Cantiques et thèmes bretons dans la musique pour orgue
Depuis le XIXème siècle, les mélodies des cantiques bretons ont inspiré de nombreux compositeurs pour orgue ou harmonium, tant il est vrai que « les cantiques bretons, dit M. Tiersot, sont incontestablement reconnus pour les plus belles chansons religieuses qui aient pris naissance sur le sol français. Ceux-ci sont d'une beauté pure, calme, véritablement idéale. Certains d'entre eux sont fort probablement très anciens, les autres ont été composés souvent, même à notre époque, par des prêtres s'inspirant des antiques formules à peine renouvelées sous l'influence des temps. » (Le Ménestrel, 10 juillet 1936, p. 221)
En voici quelques exemples :
Charles Collin (1827-1911), organiste de Saint-Roch à Paris puis de la cathédrale de Saint-Brieuc et ancien élève de Lefébure-Wély, avait adapté des cantiques bretons pour orgue sans pédale ou harmonium (Cantiques bretons pour harmonium, 1876) :
« En Bretagne, pays dévot, la musique religieuse joue un rôle considérable. Il suffit, pour s'en rendre compte, de parcourir le si intéressant recueil de Cantiques bretons transcrits pour orgue-harmonium de M. Charles Collin, qui fait pendant aux Chants de la Bretagne du même auteur dont nous avons eu l'occasion d'entretenir nos lecteurs, et sur lesquels nous ne saurions trop attirer leur attention, s'ils veulent s'imprégner des vieux airs bretons. » (Le Ménestrel, 15 juillet 1900, p. 220)
Ses Chants de la Bretagne, pour harmonium, contiennent des harmonisations de thèmes bretons, populaires, mais aussi religieux :
« Ce second volume d'anciens chants bretons est dédié à Monseigneur Augustin David, évêque de Saint-Brieuc et Tréguier, qui avait adressé à M. Charles Collin l'intéressante lettre qui suit, lors de la publication du premier volume : « Je ne saurais trop approuver votre oeuvre nouvelle, aussi bien que l'heureuse pensée de la placer sous le patronage de mon vénéré collègue de Vannes. Nos antiques mélodies bretonnes sont à peu près inconnues, et pourtant quelques-unes sont ravissantes, comme tout ce qui a jailli spontanément de l'âme humaine aux époques primitives. Empreintes de tristesse, de grandeur, de je ne sais quelle religieuse rêverie, elles reflètent bien le caractère de notre Bretagne chevaleresque, pensive, grave, ardente sous les apparences du calme. Vous avez fait courir autour de ces mélodies un accompagnement harmonique simple et savant tout à la fois, sans surcharge, qui n'altère en rien leur caractère original. Plus d'une fois, quand vous avez essayé quelques-uns de ces motifs sur le bel orgue de la cathédrale, instrument si docile à vos inspirations, vous avez pu juger de leur valeur par le plaisir et l'émotion de vos auditeurs. Je souhaite que vos cantiques bretons obtiennent dans la France entière le succès qui vous est acquis depuis si longtemps parmi nous. » (Le Ménestrel, 15 octobre 1882, p. 366)

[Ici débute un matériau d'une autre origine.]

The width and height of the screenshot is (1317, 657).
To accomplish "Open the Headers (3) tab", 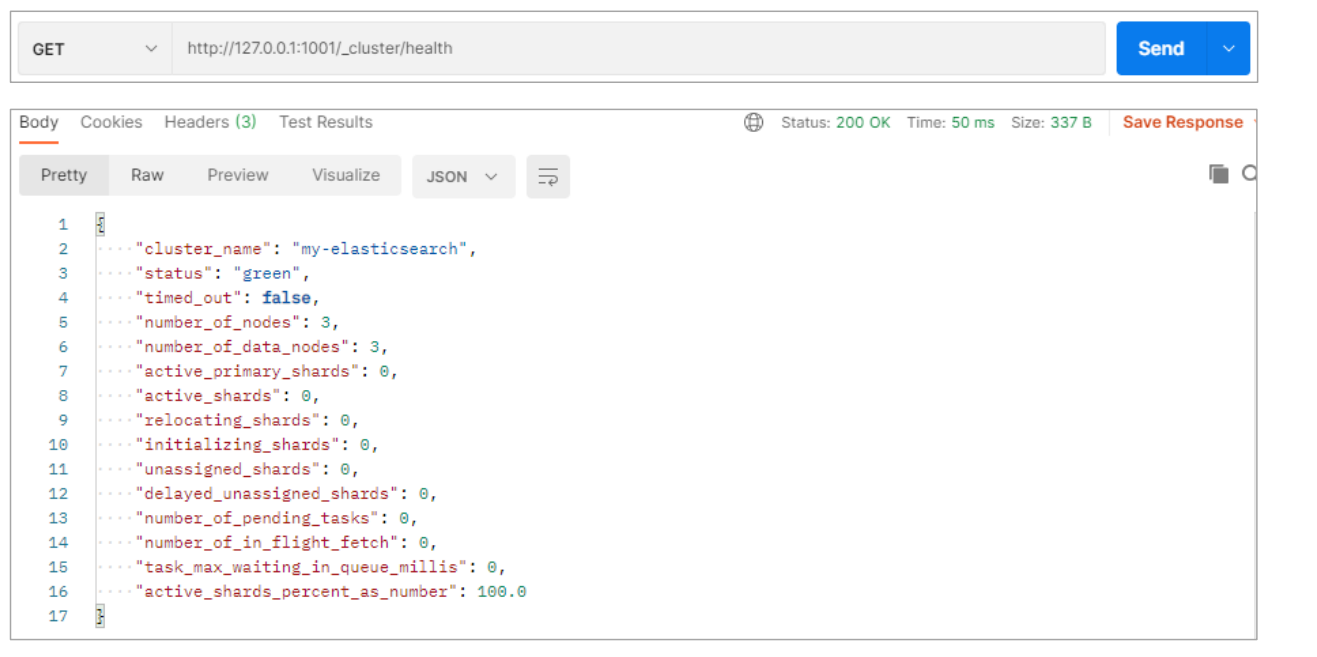I will (210, 122).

Son fils, Charles-Auguste Collin (1865-1938), organiste et maître de chapelle de l'église Notre-Dame de Rennes, s'est aussi inspiré d'un célèbre cantique breton, Le Paradis :
« M. Collin est passé maître pour la registration. Il combine des timbres avec un rare bonheur. Dans une pièce de sa composition, sur un thème breton (le Paradis), le mélange des jeux est un ravissement. » (Le Ménestrel, 15 mars 1927, p. 101)
Et pour le quatrième volume de l'Anthologie de l'abbé Joubert, dont nous parlons plus bas, il a composé ses Impressions bretonnes (« Au cimetière, en Basse-Bretagne », « La légende de St Ronan », « Le chant du lépreux ») sur des cantiques et chants bretons.

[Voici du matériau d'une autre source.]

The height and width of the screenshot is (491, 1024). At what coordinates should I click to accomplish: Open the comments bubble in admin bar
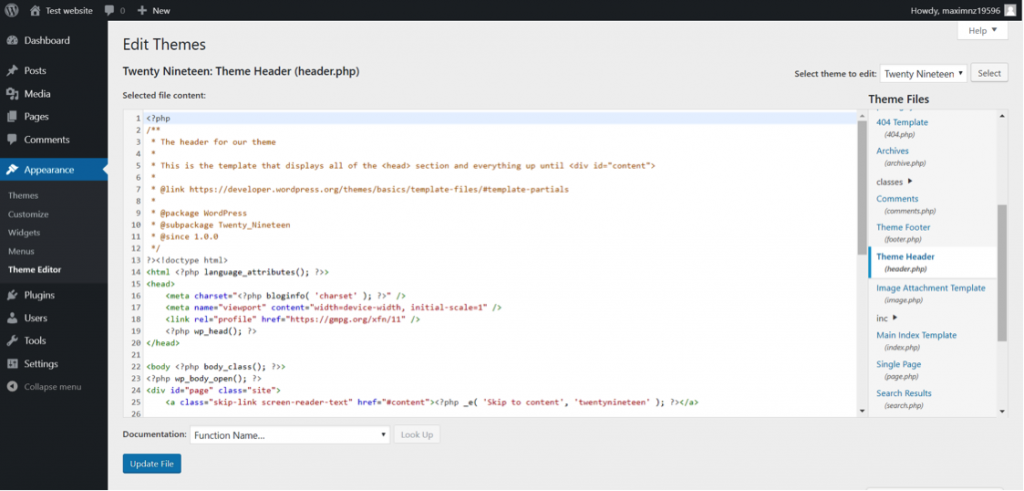click(110, 10)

César Franck (1822-1890), avec son Offertoire sur un Noël breton en la mineur (1865).
Camille Saint-Saëns avec ses Trois Rhapsodies sur des cantiques bretons (1872) :
« Pendant cette période, Saint-Saëns composa surtout de la musique d’orgue, une Méditation, Prière et Barcarolle pour harmonium, [...] trois Rapsodies sur des cantiques bretons, qui manquent un peu de caractère. » (L'Art, T 54, 1893, p. 118)
« D’autres fois une inspiration rêveuse ou brillante permettra la transformation de l’œuvre en suite d’orchestre, comme ce fut le cas pour les Trois Rhapsodies sur des cantiques bretons. » (Cinquante ans de musique française de 1874 à 1925, t. 2, Editions musicales de la Librairie de France, Paris, 1925, p. 145)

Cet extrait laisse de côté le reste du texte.